Все с любопытством придвинулись к Воропаеву. Только Зилов да еще Потапчук остались на месте. Зилов глянул на Потапчука, Потапчук на Зилова, и они сразу же отвели глаза. Зилов и Потапчук могли бы во всех подробностях рассказать об этом случае. Но они, видно, имели причины молчать.
Впрочем, повествование было прервано в самом начале. Прозвучал второй звонок, переменка кончилась, открылась дверь, и на пороге появился Ян Казимирович. Мы вскочили с места.
Ян Казимирович был наш новый преподаватель немецкого языка и литературы. Эльфриду Карловну из гимназии уволили. Она оказалась настоящей немкой, правда из Прибалтийского края.

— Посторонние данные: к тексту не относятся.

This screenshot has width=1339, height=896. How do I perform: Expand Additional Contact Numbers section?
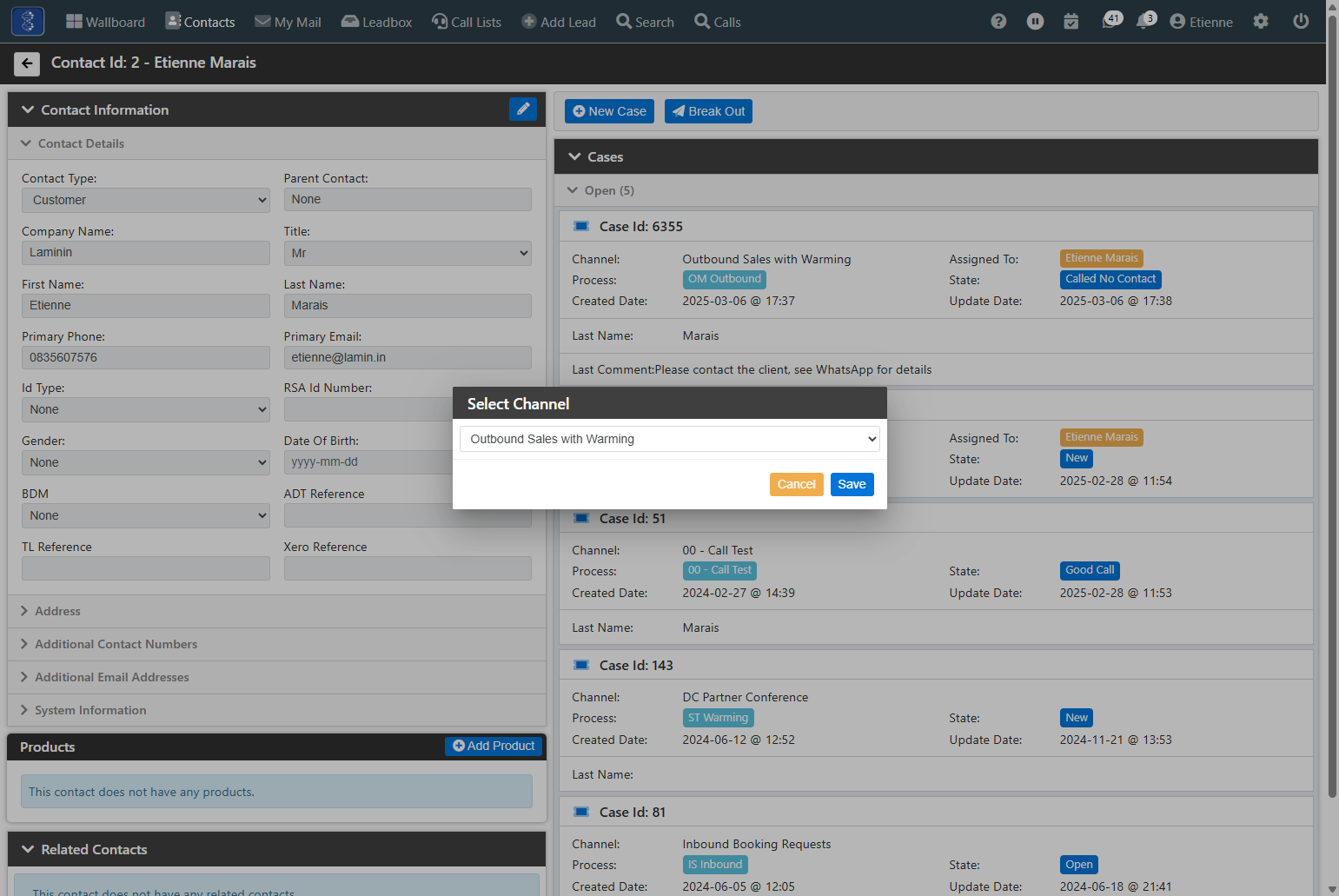(x=276, y=644)
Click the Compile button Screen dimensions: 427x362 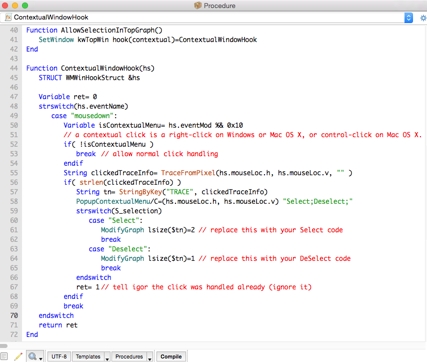171,356
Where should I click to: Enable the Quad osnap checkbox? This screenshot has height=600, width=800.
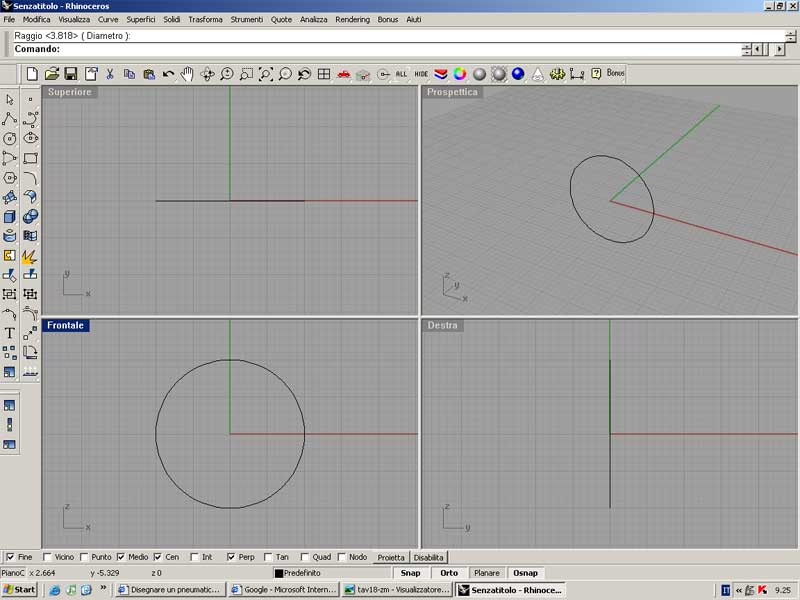tap(303, 557)
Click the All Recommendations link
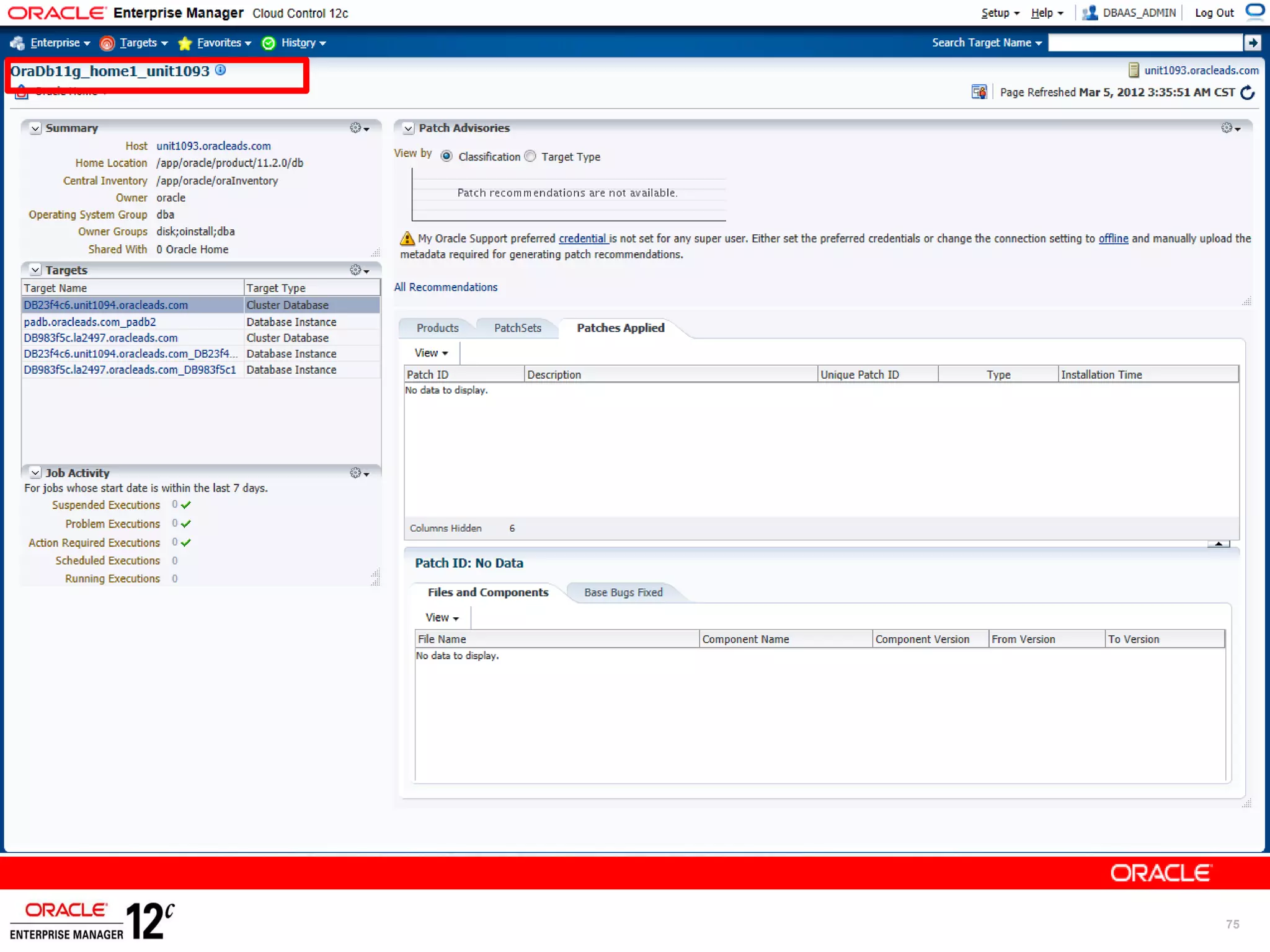This screenshot has height=952, width=1270. (x=446, y=287)
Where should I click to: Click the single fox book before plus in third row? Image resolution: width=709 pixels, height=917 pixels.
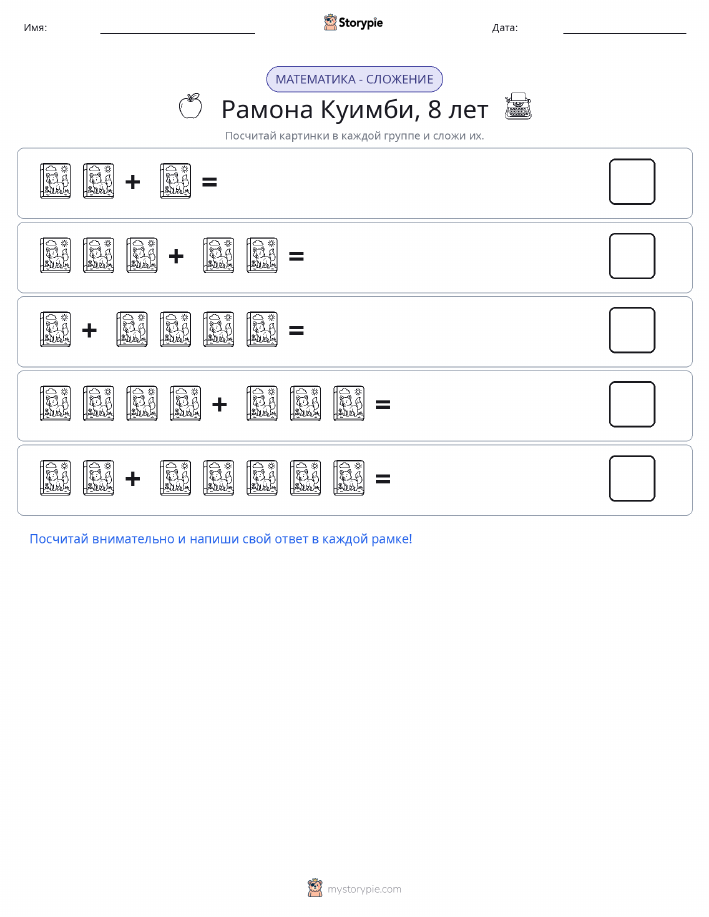(x=56, y=330)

Ян Казимирович был поляк, беженец из захваченной немцами российской части царства Польского. Где-то в Пиотрокове Ян Казимирович держал парикмахерский салон. Как случилось, что он занял пост педагога, никто не знал и объяснить не мог.
Для нас уроки Яна Казимировича стали лучшим развлечением. Яну Казимировичу стукнуло семьдесят, и он страдал старческим слабоумием. Он не умел отличить дурное от хорошего, истинное от фальшивого. На его уроках мы веселились как могли. Мы танцевали ойру, играли в очко, сдавая карту и Яну Казимировичу, выходили из класса без разрешения, устраивали чемпионат французской борьбы. Когда боролись такие силачи, как, скажем, Зилов против Кашина, все бросали свои дела и сходились посреди класса в кружок. Ян Казимирович в одиночестве оставался на кафедре. Никто с ним не говорил, никто не выходил отвечать, никто не отзывался на его вызовы. Поскучав некоторое время, позевав и почесав правую бровку, Ян Казимирович спускался с кафедры и сам протискивался в круг зрителей. Скоро он увлекался не хуже нас. Все толкались, толкался и он. Все спорили, спорил и он. Все кричали, кричал и он. Он суетился вокруг борцов, как самый завзятый «болельщик».
— Неправильно! Ножку! Ножку! — кипятился он, заметив, что один из борцов допустил запрещенный прием. — Макарон ему! Неправильно! Уберите ногу, а то я поставлю вам единицу!
И действительно, разгневанный, он взбегал на кафедру, хватал журнал и закатывал несчастному борцу единицу по немецкому языку и литературе. Эти единицы назывались у нас «единицами военного времени».